Maurizio Muraro, interprète du rôle de Sulpice, est annoncé souffrant d’un rhume en début de spectacle. La voix est effectivement un peu recouverte, notamment dans la première partie, mais la basse italienne conserve toujours un beau timbre et une sensibilité qu’il met au service de son personnage.
L’attention du public est forcément concentrée sur le duo d’amoureux. Le ténor mexicain Javier Camarena est un Tonio jovial, dégageant une joie juvénile et une théâtralité très touchantes. Il semble réellement prendre plaisir à incarner ce personnage dont il est l'un des interprètes de référence aujourd'hui, et sa ligne est émise avec un naturel déconcertant. Sa diction du français parlé ou chanté est excellente, son timbre équilibré et son phrasé délicat.
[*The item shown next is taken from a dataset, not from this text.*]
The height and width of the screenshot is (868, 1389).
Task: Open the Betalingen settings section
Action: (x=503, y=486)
Les aigus, puisqu’il en est particulièrement question dans ce rôle, sont sonores et agiles, les neuf contre-ut de « Ah, mes amis » ne semblant poser aucune difficulté au chanteur, puisque celui-ci l'offre en bis à la demande du public new-yorkais qui exulte littéralement à la fin de l’aria et de sa reprise. De la même manière, le contre-ré bémol de l’émouvant « Pour me rapprocher de Marie », ainsi que toute la musicalité qu’insuffle le ténor tout au long de l’aria, fait de nouveau chavirer les spectateurs au deuxième acte.
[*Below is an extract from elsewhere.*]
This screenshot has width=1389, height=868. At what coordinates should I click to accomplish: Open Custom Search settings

Enfin, Pretty Yende incarne une Marie tout aussi théâtrale et énergique que son partenaire. La soprano sud-africaine s’approprie le personnage composé par Laurent Pelly, jouant sur le contraste entre la Marie garçon manqué de l’acte I et la Marie entrée de force dans le carcan de la bourgeoisie de l’acte II. Elle démontre de vraies qualités comiques et personnalise le rôle en y ajoutant notamment un délicieux monologue en zoulou dans la première partie ! Si la prononciation du français est perfectible, son accent s’accorde plutôt bien avec la bonhomie du personnage. Vocalement, son agilité dans l’aigu lui permet des ornementations belcantistes. Son souffle maîtrisé et son timbre ambré font mouche dans les arias plus lentes (« Il faut partir ») où elle se montre particulièrement émouvante.
Elle partage avec Javier Camarena une ovation debout de la part des spectateurs new-yorkais très enthousiastes lors des saluts finaux.